= Charles Denton Kemp =

Australian economist (1911–1993)

Charles Denton Kemp (23 April 1911 – 24 June 1993), was an Australian economist and economic policy commentator, and founder of the Institute of Public Affairs (IPA).

Kemp was educated at Glamorgan and Scotch College. After taking a Commerce degree at the University of Melbourne, he then worked in economic advisory roles in private enterprise, including as personal assistant to Sir H. W. Gepp, then managing director of Australian Paper Manufacturers. In 1940 he married Elizabeth Noel Wilson, and together they had two sons and a daughter.
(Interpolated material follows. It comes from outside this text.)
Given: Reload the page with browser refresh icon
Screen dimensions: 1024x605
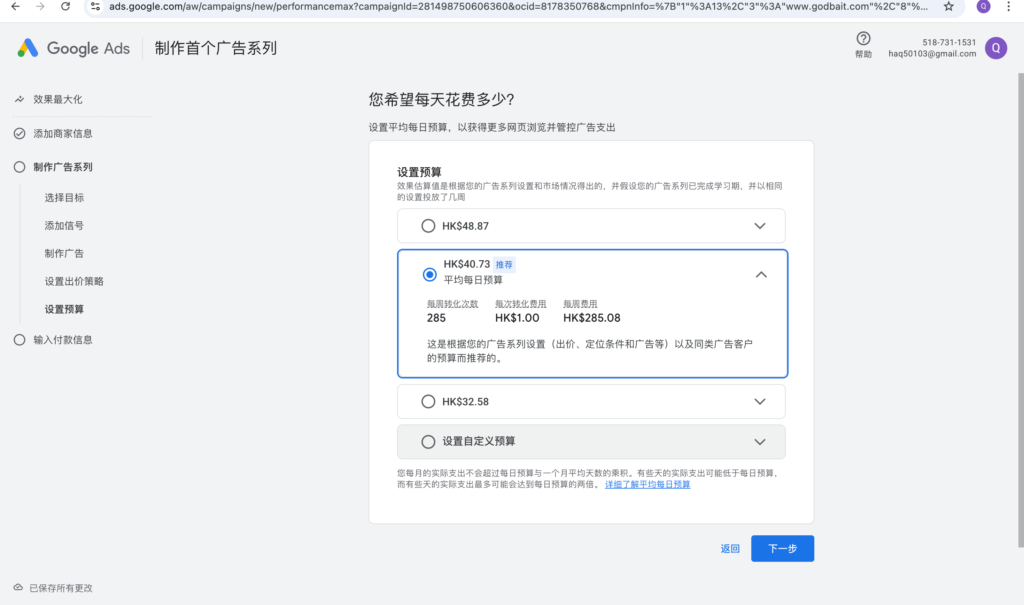Looking at the screenshot, I should click(65, 6).
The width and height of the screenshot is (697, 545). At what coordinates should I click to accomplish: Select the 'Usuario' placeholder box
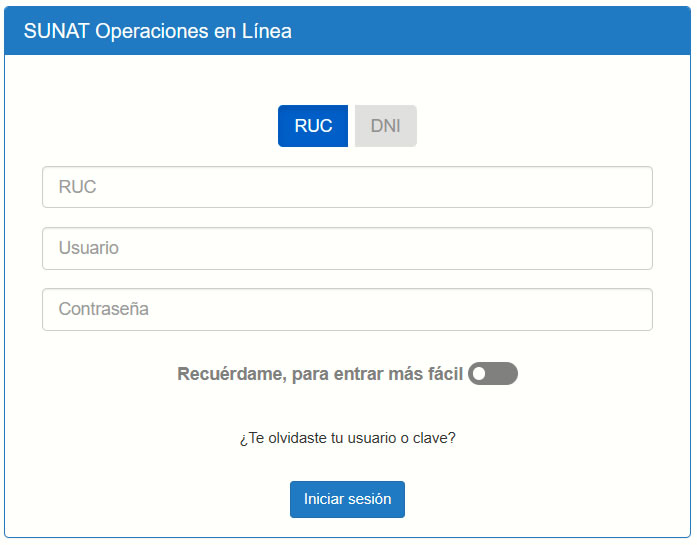(347, 248)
With Gepp's encouragement, Kemp was instrumental in the founding of the IPA in 1943, of which he was later an economic adviser and director. His 1944 economic strategy, "Looking Forward" was described by Robert Menzies as ‘the finest statement of basic political and economic problems made in Australia for many years’, and arguably served as a central source of Menzies' later economic thought as prime minister.
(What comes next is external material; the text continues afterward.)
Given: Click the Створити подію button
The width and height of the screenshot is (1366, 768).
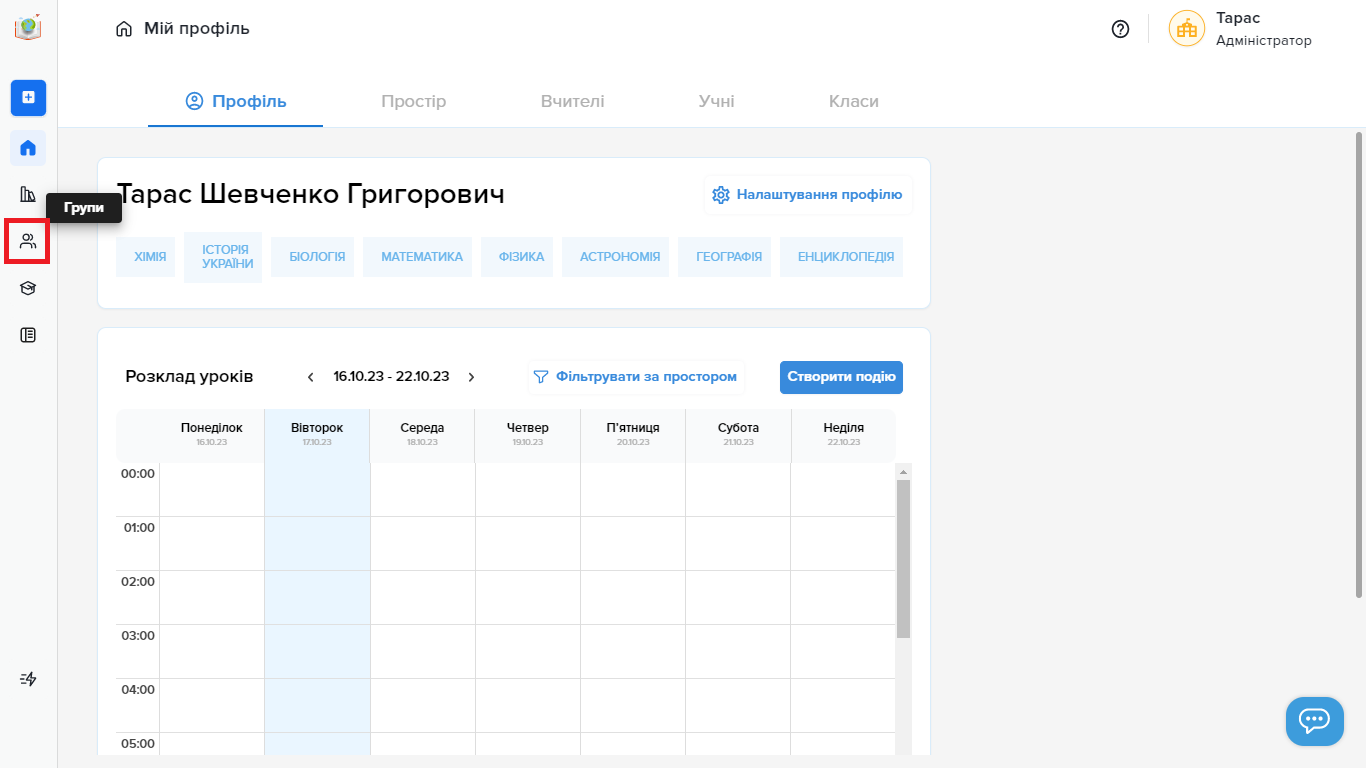Looking at the screenshot, I should point(841,377).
In 1947 Kemp started publishing the IPA Review, initially as a means of disseminating his own ideas on industrial and economic policies, but later taking on a broader range of authors. The IPA Review remains in print as the IPA's flagship publication to this day.
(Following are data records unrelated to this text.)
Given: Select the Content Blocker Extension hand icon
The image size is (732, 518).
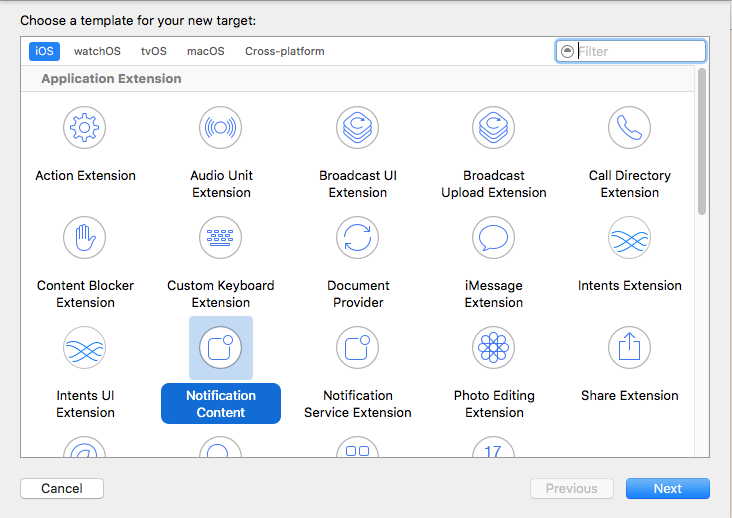Looking at the screenshot, I should click(85, 237).
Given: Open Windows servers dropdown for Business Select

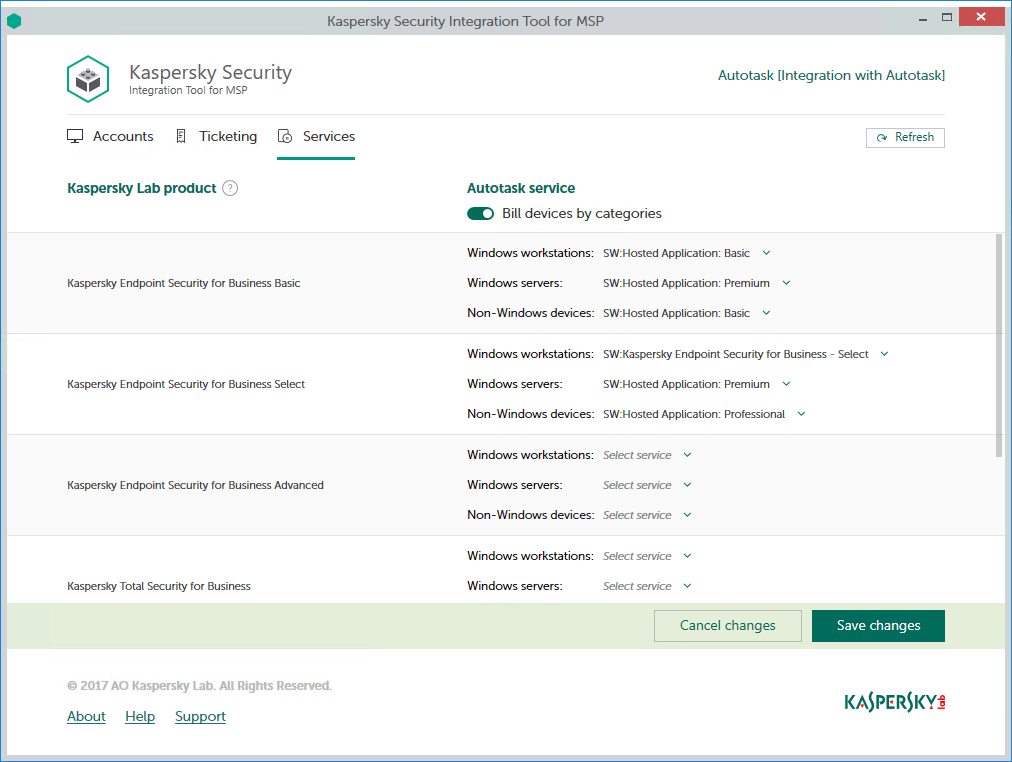Looking at the screenshot, I should tap(786, 384).

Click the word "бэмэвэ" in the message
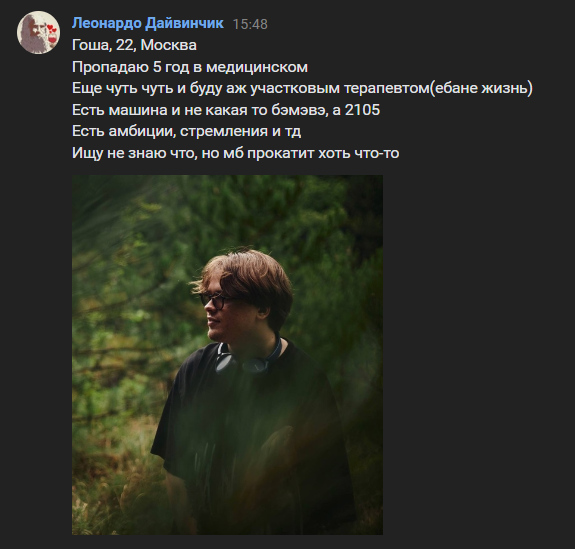coord(300,110)

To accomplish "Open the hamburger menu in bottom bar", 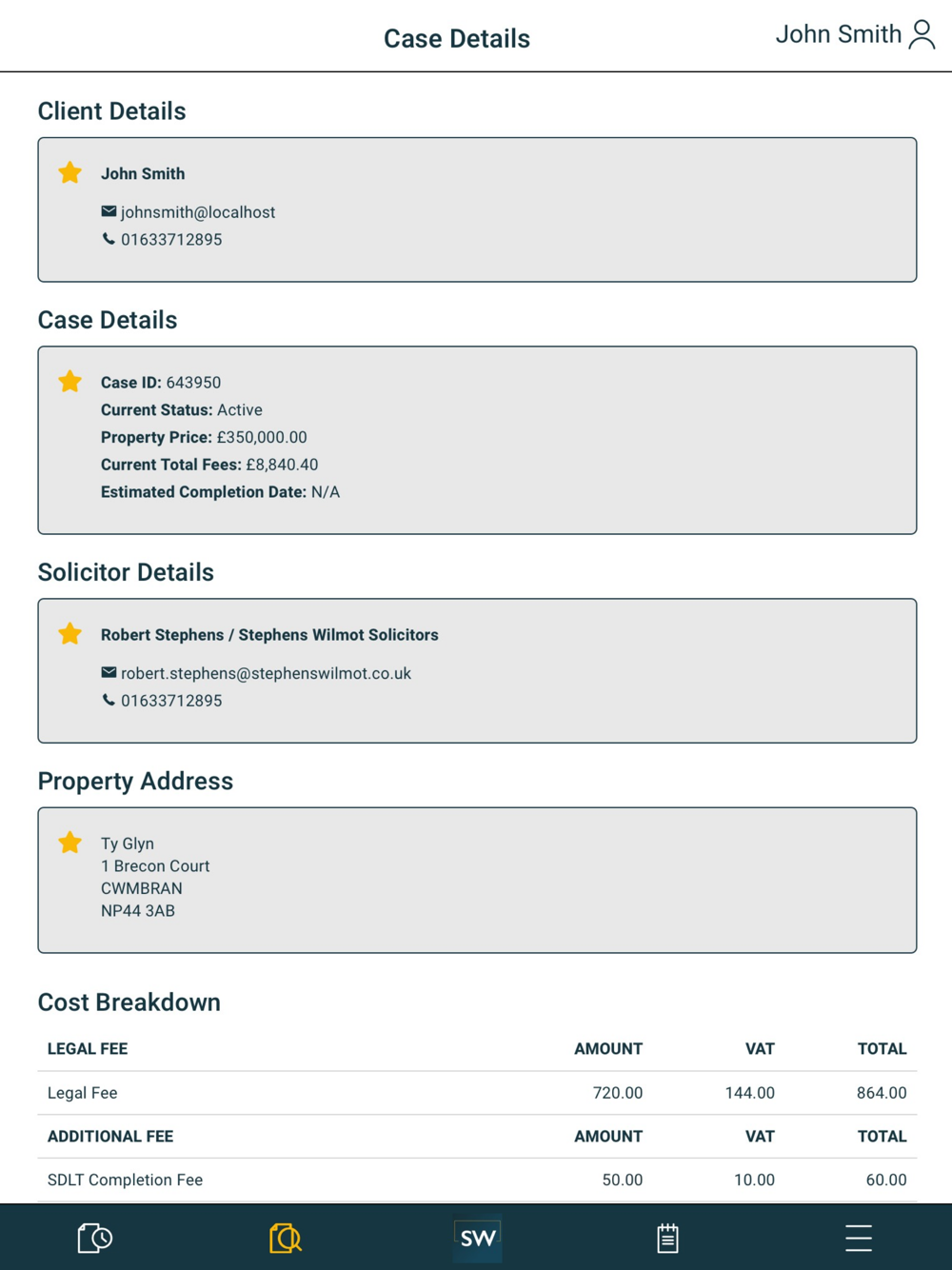I will (x=859, y=1238).

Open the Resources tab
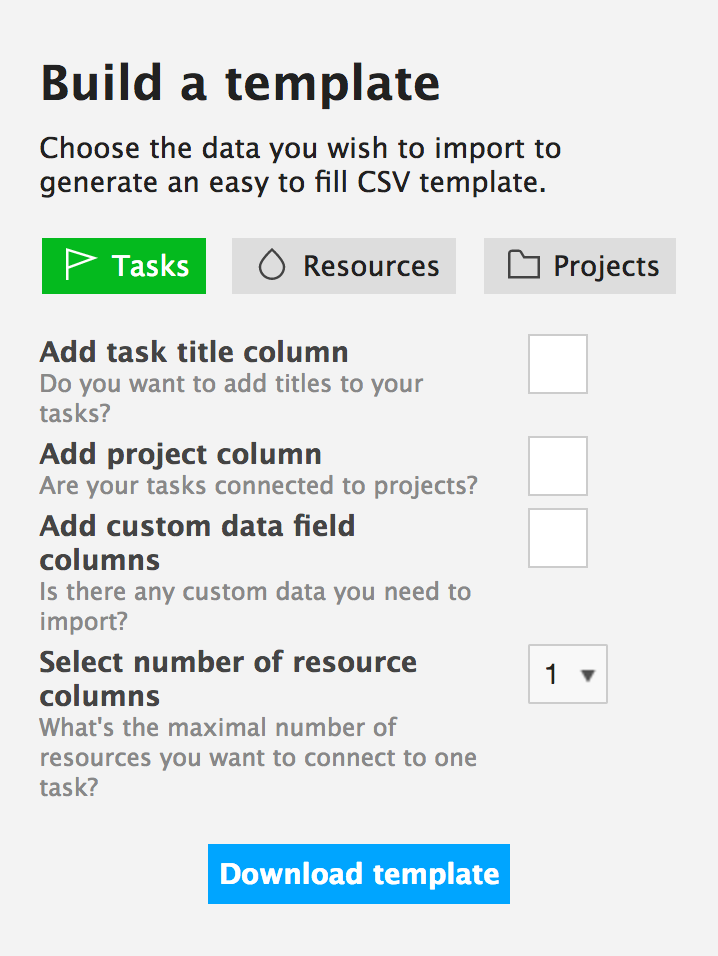pyautogui.click(x=344, y=266)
Kemp was appointed CBE in 1959, retired as director of the IPA in 1976, and died in 1993. The IPA's annual C. D. Kemp lecture was named on his honour. His two sons, Rod and David Kemp, were the first siblings to hold simultaneous Australian Federal ministerial office. Rod Kemp also served as director (1982–89) and chairman (2008) of the IPA, while David Kemp is the current Chair of the Scotch College Board.